TEXTO DE PARTIDA:
════════════════
Las películas en las que los personajes se hallan confinados a la fuerza en un determinado lugar, suelen hacer hincapié en el terror y la angustia psicológica, explorando la psique humana en un contexto de supervivencia y desesperación. Ahí tenemos desde “Saw” (2004) a “Buried” (2010) pasando por “Calle Cloverfield 10” (2010). En 2023, la plataforma de streaming Hulu produjo un thriller de ciencia ficción distópica escrito por un recién llegado, Jeffrey David Thomas, que parte de la misma premisa para lanzar un ataque contra la tóxica “ética” del trabajo promocionada entre sus empleados por tantas grandes empresas modernas.
Joe
(Lil Rey Howery) es un ejecutivo de nivel medio de una gran corporación del
futuro, Mallard, que aspira a ser la compañía omnipresente y eterna. Un día,
sin previo aviso ni explicación, vestido con su traje, recobra el conocimiento
en un recinto al aire libre rodeado de muros inescalables y en cuyo centro se
encuentra un molino harinero. Los gritos desgarradores que escucha por la noche
le indican que no está solo en esas instalaciones y las conversaciones a través
de un conducto de ventilación con el cautivo de la celda anexa le revelan
algunas de las reglas vigentes allí. Cada día, una voz y una presentación
visual le explicará cuántas vueltas debe empujar el molino esa jornada para
obtener alimento. Al término de la misma, si no satisface el objetivo, morirá
horriblemente. Y lo mismo le ocurrirá a aquel de entre todos los desgraciados
que allí se encuentran en quedar el último del grupo, independientemente de que
haya cubierto el cupo asignado.
En
los días que Joe pasa allí, nos enteramos de que está felizmente casado con
Kate (Karen Obilom) y espera un hijo. Tras diez años trabajando en Mallard, se
ha quedado atascado en un nivel del que espera salir con un próximo ascenso.
Sin embargo, la compañía piensa que últimamente no ha estado a la altura y lo
ha enviado allí para “motivarlo” e incitarlo a esforzarse. Despojado de su
identidad y libertad, Joe debe enfrentarse a la dura realidad de su situación. Obligado
a asumir el papel de una bestia de carga, se convierte en un mero engranaje de
una maquinaria que no entiende, trabajando hasta la extenuación y degradando su
cuerpo y su mente sin otro propósito aparente que el de sobrevivir. No consigue
que Mallard le revele la duración de su estancia allí y, aún peor, las reglas
parecen cambiar caprichosamente a diario. Ni sus súplicas ni su intento de
rebelión surten efecto alguno.
════════════════
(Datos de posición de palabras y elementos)
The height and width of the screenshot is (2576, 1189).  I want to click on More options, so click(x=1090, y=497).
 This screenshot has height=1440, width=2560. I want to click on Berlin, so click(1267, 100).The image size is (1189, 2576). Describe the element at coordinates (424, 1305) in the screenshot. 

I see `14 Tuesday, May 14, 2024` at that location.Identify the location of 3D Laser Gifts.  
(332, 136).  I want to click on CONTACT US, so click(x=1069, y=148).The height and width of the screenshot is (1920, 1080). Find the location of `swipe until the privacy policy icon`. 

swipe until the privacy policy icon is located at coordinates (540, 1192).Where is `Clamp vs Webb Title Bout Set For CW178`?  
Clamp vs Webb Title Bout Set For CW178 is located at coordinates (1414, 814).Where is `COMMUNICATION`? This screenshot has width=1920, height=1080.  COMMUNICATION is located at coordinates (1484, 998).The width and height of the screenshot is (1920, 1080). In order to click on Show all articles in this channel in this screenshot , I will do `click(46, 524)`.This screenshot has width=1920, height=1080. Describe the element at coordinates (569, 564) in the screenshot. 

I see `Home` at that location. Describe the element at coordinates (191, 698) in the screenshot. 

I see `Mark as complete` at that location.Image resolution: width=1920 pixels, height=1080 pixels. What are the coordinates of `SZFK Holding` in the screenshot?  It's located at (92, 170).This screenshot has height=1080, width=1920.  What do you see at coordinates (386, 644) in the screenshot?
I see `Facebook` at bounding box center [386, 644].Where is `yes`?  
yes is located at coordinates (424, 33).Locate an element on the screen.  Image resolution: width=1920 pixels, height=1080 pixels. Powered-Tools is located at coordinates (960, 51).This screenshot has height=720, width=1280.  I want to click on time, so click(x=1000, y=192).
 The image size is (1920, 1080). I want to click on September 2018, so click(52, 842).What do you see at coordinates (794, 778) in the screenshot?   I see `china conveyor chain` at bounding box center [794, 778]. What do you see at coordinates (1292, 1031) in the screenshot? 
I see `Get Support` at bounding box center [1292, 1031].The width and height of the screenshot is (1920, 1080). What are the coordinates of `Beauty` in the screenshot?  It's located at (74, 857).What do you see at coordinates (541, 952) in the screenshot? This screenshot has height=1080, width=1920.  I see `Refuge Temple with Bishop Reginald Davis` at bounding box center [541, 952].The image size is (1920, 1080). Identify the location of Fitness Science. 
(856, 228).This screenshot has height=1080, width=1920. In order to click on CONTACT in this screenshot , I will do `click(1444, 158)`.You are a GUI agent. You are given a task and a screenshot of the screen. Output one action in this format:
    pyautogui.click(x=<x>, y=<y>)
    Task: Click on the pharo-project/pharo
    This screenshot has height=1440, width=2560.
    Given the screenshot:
════════════════
CONSIGNAS:
1. Responde estas preguntas a partir de la reseña del thriller de Hulu:
(a) ¿En qué año produjo Hulu el thriller?
(b) ¿Qué se encuentra en el centro del recinto donde Joe recobra el conocimiento?
(c) ¿Cuántos años lleva Joe trabajando en Mallard?
2. Por favor, reproduce el fragmento de la reseña del thriller de Hulu que va de "Las películas en" a "grandes empresas modernas.".
3. Escribe la continuación de la reseña del thriller de Hulu a partir de su última oración.

RESPUESTAS DEL EJERCICIO:
1.
(a) En 2023.
(b) Un molino harinero.
(c) Diez años.

2.
Las películas en las que los personajes se hallan confinados a la fuerza en un determinado lugar, suelen hacer hincapié en el terror y la angustia psicológica, explorando la psique humana en un contexto de supervivencia y desesperación. Ahí tenemos desde “Saw” (2004) a “Buried” (2010) pasando por “Calle Cloverfield 10” (2010). En 2023, la plataforma de streaming Hulu produjo un thriller de ciencia ficción distópica escrito por un recién llegado, Jeffrey David Thomas, que parte de la misma premisa para lanzar un ataque contra la tóxica “ética” del trabajo promocionada entre sus empleados por tantas grandes empresas modernas.

3.
“El
Molino” es una alegoría del tipo de comportamientos que las grandes empresas despliegan
con sus empleados, producto de su consideración, no como personas sino como
“recursos” a los que explotar y, llegado el caso, desechar. La retórica
motivacional de estas corporaciones viene sustentada por argumentos
engañosamente positivos, un vocabulario y mensajes aparentemente amables pero
agresivos en el fondo y una actitud condescendiente que apenas se esfuerza por
ocultar una postura dominante y explotadora. Difícilmente nadie que trabaje en
una empresa de ese perfil dejará de identificar en esta película frases,
razonamientos y amenazas leídas o escuchadas en su ámbito laboral.
El
mensaje de la historia es, por tanto, inequívoco. Ataca el nada saludable
desequilibrio entre la vida laboral y personal que, como Mallard, tan a menudo
elogian esas empresas y nos recuerda cómo dejamos de vivir lo verdaderamente
importante por entregarnos ciegamente al servicio de unos amos corporativos que
sólo van a recompensar el trabajo duro elevando sus expectativas y duplicando
el esfuerzo exigido. Este tema sin duda apela a un público muy amplio porque es
difícil para cualquiera que se desenvuelva profesionalmente en el ámbito
privado no haberse topado con un superior jerárquico que trata a sus
subordinados como números y no como personas. Los atropellos laborales, los
objetivos imposibles de alcanzar, el deterioro en las condiciones de trabajo,
la brecha salarial entre los niveles inferiores y superiores de una compañía,
la externalización de la gestión de personal para eliminar el factor de la
empatía, las paparruchas motivacionales… son, muy desgraciadamente, temas de
conversación de plena actualidad y cuya traslación a la pantalla de forma
alegórica constituyen uno de los puntos de interés de “El Molino”.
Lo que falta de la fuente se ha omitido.